PROVIDED PASSAGE >>
== == ==

Graph optimizations in ONNX Runtime are designed to streamline the computational graph of a model to improve efficiency and speed [2]. These optimizations are applied at three distinct levels:

Basic Optimizations: Basic optimizations are designed to enhance model efficiency by simplifying the computational graph before execution. These include techniques such as constant folding, where constant expressions are pre-computed during the compilation rather than during runtime, thus saving computational resources. Node elimination is another basic optimization where redundant operations that don't contribute to the final output are removed. These steps reduce unnecessary calculations and simplify the model.

- Constant Folding: This optimization pre-computes parts of the graph that depend only on constant initializers, thus eliminating the need for these computations during runtime. By resolving these expressions during the compilation phase, we save valuable computational resources.

- Node Elimination: This involves removing nodes that do not affect the final output of the model, thereby simplifying the computational graph. Types of node eliminations include:

- Semantics-Preserving Node Fusions: These optimizations combine multiple nodes into a single, more efficient node without altering the overall functionality.

‍

Extended Optimizations: This level focuses on more complex optimizations tailored to specific execution providers, such as CPUs and GPUs. It includes advanced fusions of operations, where multiple operations are combined into a single, more efficient operation. For example, combining convolution and batch normalization into one operation can reduce the overhead of multiple reads and writes of intermediate tensors, thereby speeding up the processing time

‍

‍

Layout Optimizations: These optimizations involve rearranging the data layouts (like changing from NCHW to NHWC format or vice versa) to better suit the hardware architecture. This can significantly improve data access patterns and computational efficiency, especially on hardware that is optimized for a specific data format. These optimizations help in maximizing data throughput and reducing latency.

== == ==

MATERIAL >>
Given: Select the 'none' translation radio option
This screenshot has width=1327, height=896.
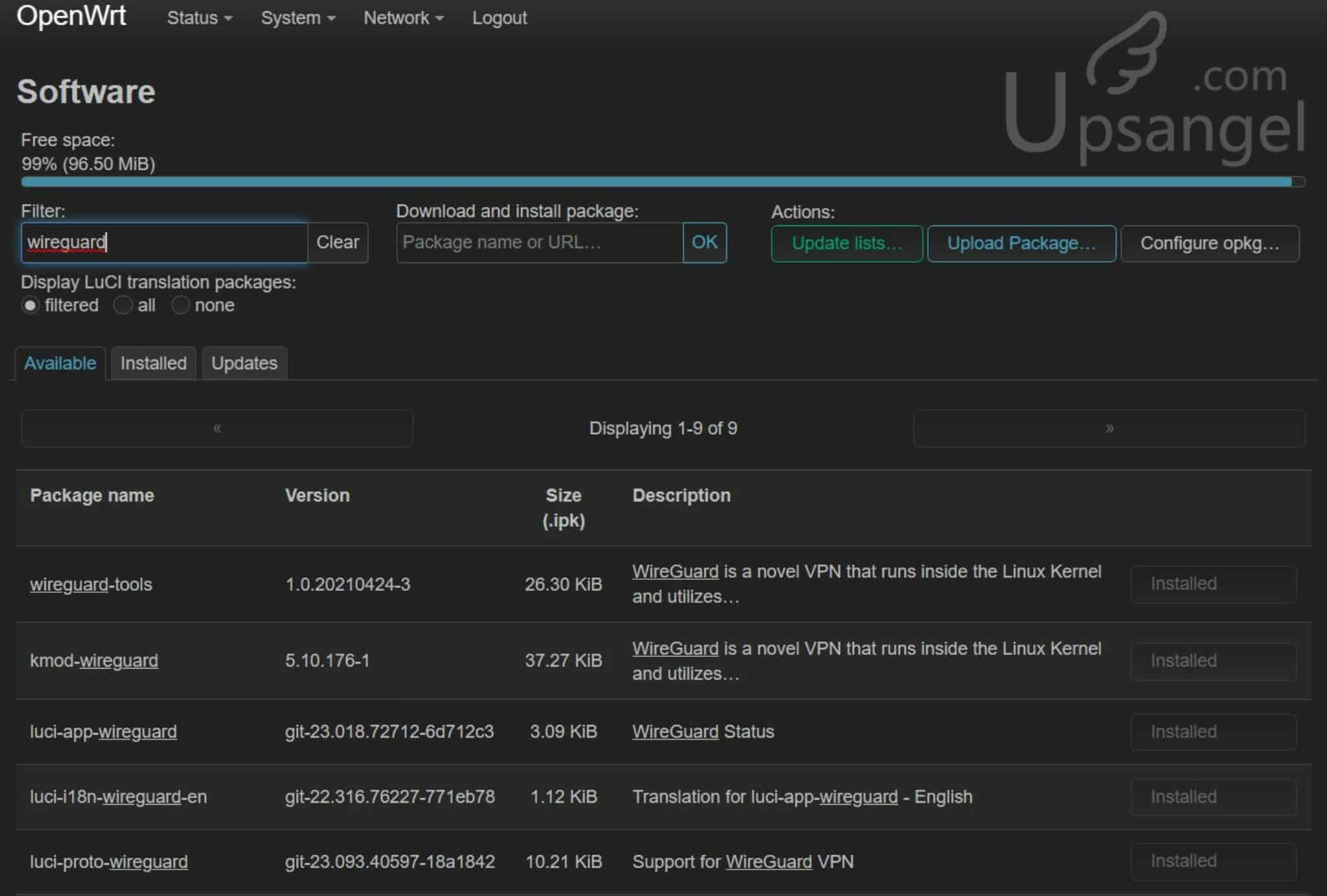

== == ==

INSTRUCTIONS >>
A – Print the ONNX Runtime optimization passage from "- Semantics-Preserving Node" up to and including "the overall functionality.".
B – Answer these questions using the ONNX Runtime optimization passage:
(i) At how many distinct levels are graph optimizations applied?
(ii) Which execution providers are named as examples for extended optimizations?
(iii) What format change is given as an example of rearranging data layouts?
C – List every level of graph optimization that the ONNX Runtime optimization passage names.

COMPLETE ANSWERS >>
A –
- Semantics-Preserving Node Fusions: These optimizations combine multiple nodes into a single, more efficient node without altering the overall functionality.

B –
(i) Three.
(ii) CPUs and GPUs.
(iii) Changing from NCHW to NHWC format, or vice versa.

C –
- Basic Optimizations
- Extended Optimizations
- Layout Optimizations